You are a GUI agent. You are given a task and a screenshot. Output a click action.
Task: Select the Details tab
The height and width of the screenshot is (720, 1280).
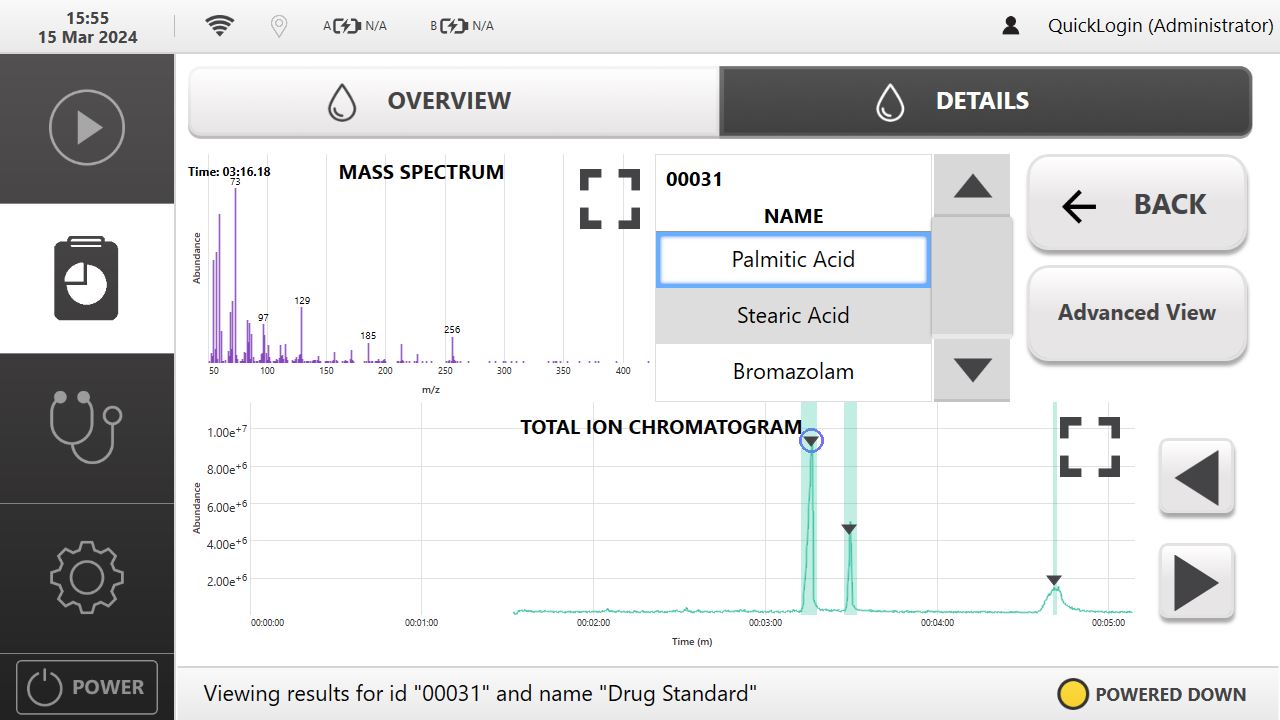coord(985,101)
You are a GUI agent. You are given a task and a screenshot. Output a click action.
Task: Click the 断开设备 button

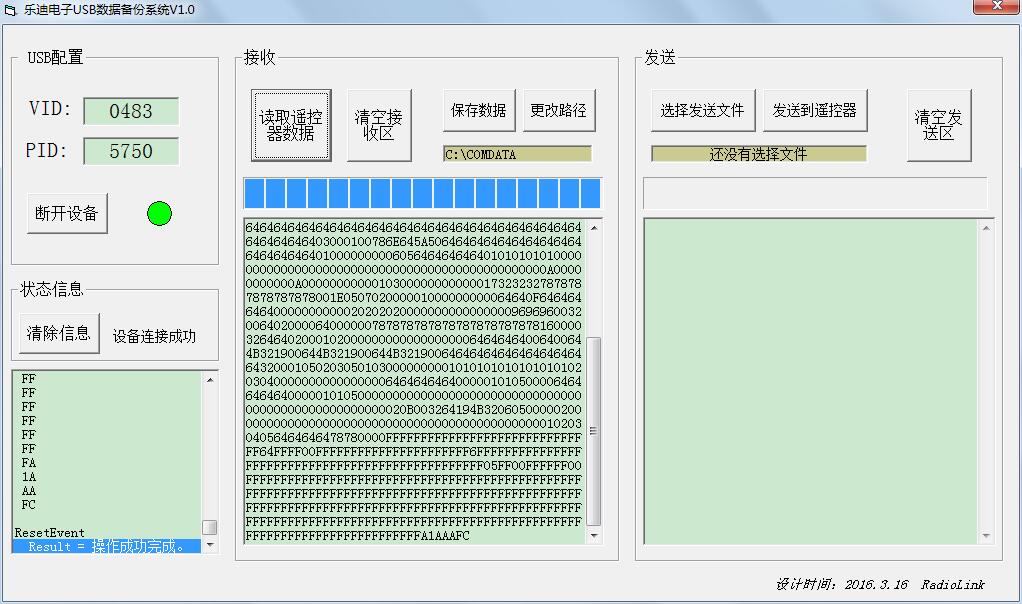pyautogui.click(x=67, y=213)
:::::
→ Assignment
Pictures stay out, and every line of the records is transcribed exactly.

→ Finished exercise
You are a GUI agent. You are given a task and a screenshot. Output a click action.
Task: Select the Details tab
The height and width of the screenshot is (720, 1280).
coord(985,101)
You are a GUI agent. You are given a task and a screenshot. Output a click action.
Task: Click the 断开设备 button

pyautogui.click(x=67, y=213)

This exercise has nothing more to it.